4.3. Influence of Family Function on PAC scores
According to the linear regression results, after controlling for general demographic data, the total score of family function assessed by FACES Ⅱ-CV can independently account for 26.6% of the variance in PAC scores. Intimacy and adaptability significantly influence PAC scores and are included in the regression model. These finding highlight that the family function of primary caregivers for malignant tumor patients is a significant determinant of their positive experiences. Pearson correlation analysis (see Table 3) reveals that most dimensions of family function among these caregivers are positively correlated with dimensions of PAC, suggesting that better family function corresponds to higher PAC scores.
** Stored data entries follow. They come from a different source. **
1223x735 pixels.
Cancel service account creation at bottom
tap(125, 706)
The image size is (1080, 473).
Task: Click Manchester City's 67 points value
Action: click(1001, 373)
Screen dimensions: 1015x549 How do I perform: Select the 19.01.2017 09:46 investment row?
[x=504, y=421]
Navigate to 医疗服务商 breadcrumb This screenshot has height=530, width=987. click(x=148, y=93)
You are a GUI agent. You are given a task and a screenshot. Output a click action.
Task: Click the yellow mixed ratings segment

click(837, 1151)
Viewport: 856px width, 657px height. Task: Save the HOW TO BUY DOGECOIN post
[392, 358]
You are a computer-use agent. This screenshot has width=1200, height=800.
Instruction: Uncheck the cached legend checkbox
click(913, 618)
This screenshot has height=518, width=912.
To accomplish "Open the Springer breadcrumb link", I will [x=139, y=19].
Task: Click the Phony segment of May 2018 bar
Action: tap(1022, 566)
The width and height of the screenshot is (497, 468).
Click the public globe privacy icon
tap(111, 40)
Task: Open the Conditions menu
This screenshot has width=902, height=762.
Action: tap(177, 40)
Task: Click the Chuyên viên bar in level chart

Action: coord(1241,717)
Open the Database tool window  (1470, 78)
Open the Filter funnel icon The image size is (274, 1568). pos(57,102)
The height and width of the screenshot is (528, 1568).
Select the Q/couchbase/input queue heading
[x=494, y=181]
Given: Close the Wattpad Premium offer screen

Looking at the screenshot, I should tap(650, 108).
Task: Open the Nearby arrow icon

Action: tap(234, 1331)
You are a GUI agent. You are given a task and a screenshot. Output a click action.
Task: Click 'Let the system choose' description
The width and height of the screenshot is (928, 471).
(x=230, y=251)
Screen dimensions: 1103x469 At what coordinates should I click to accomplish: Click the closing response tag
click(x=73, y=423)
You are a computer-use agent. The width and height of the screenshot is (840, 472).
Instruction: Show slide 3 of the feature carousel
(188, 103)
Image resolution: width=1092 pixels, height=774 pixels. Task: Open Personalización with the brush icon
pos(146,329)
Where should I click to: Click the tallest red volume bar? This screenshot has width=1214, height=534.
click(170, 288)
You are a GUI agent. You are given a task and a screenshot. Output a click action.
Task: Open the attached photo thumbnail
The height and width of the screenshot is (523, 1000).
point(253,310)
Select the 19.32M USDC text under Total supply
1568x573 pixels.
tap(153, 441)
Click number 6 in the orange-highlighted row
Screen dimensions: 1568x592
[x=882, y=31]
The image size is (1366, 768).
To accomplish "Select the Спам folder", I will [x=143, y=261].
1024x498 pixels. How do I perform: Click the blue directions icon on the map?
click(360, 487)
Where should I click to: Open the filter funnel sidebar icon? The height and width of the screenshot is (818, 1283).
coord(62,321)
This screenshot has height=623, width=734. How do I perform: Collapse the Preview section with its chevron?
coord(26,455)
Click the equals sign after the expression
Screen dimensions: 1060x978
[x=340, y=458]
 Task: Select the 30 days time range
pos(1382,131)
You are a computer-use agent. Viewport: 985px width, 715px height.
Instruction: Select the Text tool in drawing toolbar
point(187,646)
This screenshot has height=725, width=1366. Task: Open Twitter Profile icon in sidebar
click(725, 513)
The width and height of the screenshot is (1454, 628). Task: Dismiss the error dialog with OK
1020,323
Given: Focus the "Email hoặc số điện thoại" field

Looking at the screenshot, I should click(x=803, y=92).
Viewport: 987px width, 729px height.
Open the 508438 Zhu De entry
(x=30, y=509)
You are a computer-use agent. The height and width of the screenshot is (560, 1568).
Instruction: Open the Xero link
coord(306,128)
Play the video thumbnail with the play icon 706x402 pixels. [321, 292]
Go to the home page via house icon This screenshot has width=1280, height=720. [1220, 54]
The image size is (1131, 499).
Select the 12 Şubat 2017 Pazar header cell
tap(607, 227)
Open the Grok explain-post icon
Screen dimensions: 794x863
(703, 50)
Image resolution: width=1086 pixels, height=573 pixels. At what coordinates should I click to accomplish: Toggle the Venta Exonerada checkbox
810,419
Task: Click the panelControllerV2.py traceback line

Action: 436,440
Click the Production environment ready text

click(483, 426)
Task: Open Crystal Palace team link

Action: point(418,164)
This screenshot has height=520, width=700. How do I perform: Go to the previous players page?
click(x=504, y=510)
This implies that, within a certain scope, improved family intimacy and adaptability are associated with higher PAC scores among caregivers. The fundamental role of the family is to provide conditions conducive to the physiological, psychological, and social development of its members. Families play an irreplaceable role in mitigating psychological stress and conflicts among members, and robust family function can significantly alleviate internal conflicts induced by life stress [30]. Therefore, enhancing the family function of primary caregivers for malignant tumor patients is crucial. The lengthy treatment duration and high costs of chemotherapy impose a substantial economic burden and psychological stress on patients and their families. As caregivers who support patients in their battle against cancer, their physical and mental health are also challenged, and family support serves as their primary source of resilience. Adequate family support correlates with higher PAC scores among caregivers. Consequently, healthcare professionals should focus on family-centered initiatives for education and health promotion. These could include educating families on specialized knowledge of malignant tumors or providing psychological support, guiding family members to live harmoniously and collaboratively solve problems, ultimately aiming to enhance caregivers’ positive experiences.
5. Conclusion
Enhancing the positive experiences of primary caregivers for patients with malignant tumors can significantly improve their caregiving abilities, ultimately leading to a better quality of life for both caregivers and patients. The findings of this study indicate that the family functioning of caregivers plays a crucial role in augmenting their positive experiences. An in-depth study on the impact mechanism and related factors of family functioning on caregivers’ positive experiences was conducted. The results are horizontally compared with existing literature and a detailed analysis of consistent conclusions and possible differences was conducted. Our contribution lies more in exploring clinical practice. The use of universal scales is conductive to standardization. And the Chinese version of PAC scale and FACES II-CV are relatively concise, which allows us to control the questionnaire filling time within 30 minutes. This is beneficial for families of patients who may require precise intervention for rapid screening in clinical applications of oncology. In fact, caregivers often do not realize that they may be the “invisible patients”. Therefore, while treating patients, it is also necessary to evaluate the caregiver’s positive experience and family functioning. By combining cross hospital medical record systems and community service systems, we can also observe the medium- to long-term evolution of caregivers’ positive experiences and family functions, thereby more effectively determining the timing of implementing precise interventions. In this survey, FACES II-CV was able to effectively evaluate the intimacy and adaptability of families, thereby identifying pathological families that may have functional disorders. However, insufficient coverage of family interaction can easily underestimate the complexity of family functions. If research needs to supplement interactive details, we prefer the Communication Patterns Questionnaire-Short Form (CPQ-SF). In addition, in this survey, we did not classify the cancer staging of patients. However, the burden on patients and their families varies significantly at different stages of cancer. It is necessary to conduct a more detailed investigation in the future.